The United States, he said, is leading the world by example when it comes to climate strategy, noting that the global climate problem has been labeled “a code red for humanity” by the United Nations. 

“You don't have to go to the top of Mount Mauna Loa where they measure the atmospheric concentration of CO2,” Zaidi said. “You don't have to flip open the IPCC’s latest report to know that the code red is real. It's in our communities, in the surging seas, in the scorching fires, in the droughts that have ravaged fields, in the lives destroyed. And in economic terms, it’s in the supply chains, and the value disrupted.”

President Joe Biden

Such a scenario may “make us feel despondent and hopeless, maybe even cynical about our ability to tackle a problem of this magnitude,” he said. “And I hope if you take nothing else away tonight, zero, that you will take away a sense of validation that by showing up and taking on this challenge, you're making a difference.”

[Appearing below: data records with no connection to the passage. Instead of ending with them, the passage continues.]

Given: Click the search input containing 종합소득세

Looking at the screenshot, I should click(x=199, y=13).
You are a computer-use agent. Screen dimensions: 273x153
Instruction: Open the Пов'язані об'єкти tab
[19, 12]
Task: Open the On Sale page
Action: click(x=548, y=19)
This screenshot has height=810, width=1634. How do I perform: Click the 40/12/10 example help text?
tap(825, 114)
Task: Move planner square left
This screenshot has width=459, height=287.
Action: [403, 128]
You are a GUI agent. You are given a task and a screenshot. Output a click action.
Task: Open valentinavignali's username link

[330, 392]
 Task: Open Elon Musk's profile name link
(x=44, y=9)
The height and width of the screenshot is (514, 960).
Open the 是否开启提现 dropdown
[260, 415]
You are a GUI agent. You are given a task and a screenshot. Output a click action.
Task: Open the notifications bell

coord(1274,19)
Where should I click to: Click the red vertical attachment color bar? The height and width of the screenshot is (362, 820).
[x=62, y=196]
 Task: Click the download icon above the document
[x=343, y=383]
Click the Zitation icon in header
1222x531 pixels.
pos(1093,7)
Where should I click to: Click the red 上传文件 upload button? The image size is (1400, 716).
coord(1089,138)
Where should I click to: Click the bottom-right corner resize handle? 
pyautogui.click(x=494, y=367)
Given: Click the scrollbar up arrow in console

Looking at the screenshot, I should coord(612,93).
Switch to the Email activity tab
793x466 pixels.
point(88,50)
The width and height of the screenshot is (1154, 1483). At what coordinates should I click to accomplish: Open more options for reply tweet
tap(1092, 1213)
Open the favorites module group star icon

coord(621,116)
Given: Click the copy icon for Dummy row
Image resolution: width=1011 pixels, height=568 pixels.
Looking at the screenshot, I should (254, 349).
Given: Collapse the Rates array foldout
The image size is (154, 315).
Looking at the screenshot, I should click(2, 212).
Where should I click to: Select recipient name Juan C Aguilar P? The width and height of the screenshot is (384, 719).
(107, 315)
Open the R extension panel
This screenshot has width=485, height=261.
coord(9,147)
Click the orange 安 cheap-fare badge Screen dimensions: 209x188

That resonated with Melody Lu, MPP ’24, who attended this Harris Policy Forum feeling that “the world is marching toward the end.” She left, she said, feeling more hopeful. 

Weaving the idea of hope and the notion of the “decisive decade” throughout his remarks, Zaidi said he wanted to underline how work on climate change is an opportunity to advance the cause of environmental justice.

“If we take the action and we do it the right way, it can actually lift up people who have been looked over and left behind,” Zaidi said. That includes people in places such as Pakistan, where unusually strong monsoon downpours flooded a third of the country this past summer, killing nearly 1,600 people and displacing millions.

“Pakistan, for me, that's pretty personal,” Zaidi said. “I was born there. I close my eyes and imagine what it looks like for a third of a country to be flooded.”

Urged by Baicker, Zaidi also looked ahead at what needs to be done on the climate front, noting that “this is really hard work, it's not going to happen overnight.”

He outlined a range of measures including:

  • Elevating global sights on resilience and adaptation, bringing the same sort of inventiveness and innovation seen in climate change mitigation to the response to the next hurricane or drought;
  • Continuing progress on global collaboration in areas including methane reduction; and
  • Facing up to the fact that in certain instances the past cannot be ignored.

“We’ve got to really grapple with reality,” he explained. “So, in the Inflation Reduction Act we have $1.5 billion of funding to plant trees and there's a reason for that. It's because in communities that were historically redlined through racist housing policy here in the United States, it is literally hotter today because there's more pavement and fewer trees. We've got to go do repair work so that those communities are not absorbing more of the pain than everybody else.”

“The biggest risk in this decisive decade,” he said, “is that we somehow stall out or shift our direction. We can't do that. It's way too late.” 

“Let this be the moment,” he added, “where we all recognize how powerful we are to impact change.”